Datameer X can be configured to use network proxy servers for both, Datameer X and the Hadoop Cluster, for outgoing http(s) connections, e.g., for web service connectors and import jobs.

  • You can configure either a HTTP or a SOCKS proxy for all outgoing HTTP and HTTPS traffic to the remote system.
  • Additionally, you can configure the Hadoop Cluster a HTTP proxy for outgoing FTP and SFTP traffic:
    • Datameer - HTTP (http/https) or SOCKS (http/https)  
    • Hadoop Cluster - HTTP (http/https/ftp/sftp) or SOCKS (for outgoing connection with http/https)
      INFO: This configuration method gives you more flexibility to specify exactly what each proxy is responsible for on the system network.

Setup

The setup can be configured in the 'das-common-properties' file as follows:

#proxy settings for outgoing connection from Datameer X web application
das.network.proxy.type=[SOCKS|HTTP]
das.network.proxy.host=<host ip>
das.network.proxy.port=<port>
das.network.proxy.username=<username>
das.network.proxy.password=<password>
das.network.proxy.blacklist=<url pattern with '|' separated>

#proxy settings for outgoing connection from cluster -> triggered by datameer job to fetch data from web services over the protocols http, https
das.clusterjob.network.proxy.type=[SOCKS|HTTP]
das.clusterjob.network.proxy.host=<host ip>
das.clusterjob.network.proxy.port=<port>
das.clusterjob.network.proxy.username=<username>
das.clusterjob.network.proxy.password=<password>
das.clusterjob.network.proxy.blacklist=<url pattern with '|' separated>
 
#automatically find and add all data nodes in the cluster to the blacklist
das.clusterjob.network.proxy.blacklist.datanodes.autosetup=true

#proxy settings for outgoing connection from cluster -> triggered by datameer job to fetch data from web services over the protocol ftp
das.clusterjob.network.proxy.ftp.type=[HTTP]
das.clusterjob.network.proxy.ftp.host=<host ip>
das.clusterjob.network.proxy.ftp.port=<port>
das.clusterjob.network.proxy.ftp.username=<username>
das.clusterjob.network.proxy.ftp.password=<password>

#proxy settings for outgoing connection from cluster -> triggered by datameer job to fetch data from web services over the protocol sftp
das.clusterjob.network.proxy.sftp.type=[HTTP]
das.clusterjob.network.proxy.sftp.host=<host ip>
das.clusterjob.network.proxy.sftp.port=<port>
das.clusterjob.network.proxy.sftp.username=<username>
das.clusterjob.network.proxy.sftp.password=<password>
#proxy setting for Datameer X web application.

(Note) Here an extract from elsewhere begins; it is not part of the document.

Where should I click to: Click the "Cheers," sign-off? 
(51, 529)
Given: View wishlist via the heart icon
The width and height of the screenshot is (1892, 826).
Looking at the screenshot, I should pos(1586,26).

The configuration impacting traffic of S3, S3 Native, Snowflake and Redshift connectors.
das.network.proxy.s3.protocol=[HTTP]
das.network.proxy.s3.host=<host ip>
das.network.proxy.s3.port=<port>
das.network.proxy.s3.username=<username>
das.network.proxy.s3.password=<password>

#proxy settings for outgoing connection from cluster -> triggered by Datameer X job to fetch data from web services over the protocol s3. 
# This is impacting the traffic S3, S3 native, Snowflake and Redshift 
das.clusterjob.network.proxy.s3.type=[HTTP]
das.clusterjob.network.proxy.s3.host=<host ip>
das.clusterjob.network.proxy.s3.port=<port>
das.clusterjob.network.proxy.s3.username=<username>
das.clusterjob.network.proxy.s3.password=<password>


#proxy settings to connect a SFTP server hidden by the proxy
das.network.proxy.sftp.type=[HTTP]
das.network.proxy.sftp.host=<host ip>
das.network.proxy.sftp.port=<port>
das.network.proxy.sftp.username=<username>
das.network.proxy.sftp.password=<password>

#proxy setting for Datameer X web application. The configuration is impacting the traffic of the Azure Blob Storage connector.
das.network.proxy.azure.blob.host=<host ip>
das.network.proxy.azure.blob.port=<port>
das.network.proxy.azure.blob.username=<username>
das.network.proxy.azure.blob.password=<password>

#proxy settings for outgoing connection from cluster -> triggered by Datameer X job to fetch data from web services over the protocol wasb/wasbs. 
# This is impacting the traffic Azure Blob Storage  
das.clusterjob.network.proxy.azure.blob.host=<host ip>
das.clusterjob.network.proxy.azure.blob.port=<port>

HDFS Transparent Encryption

In case you use HDFS Transparent encryption in the environment on which this Datameer X instance is installed, please ensure that you have added KMS server hostnames to the proxy blacklist for the Datameer X application server and cluster jobs.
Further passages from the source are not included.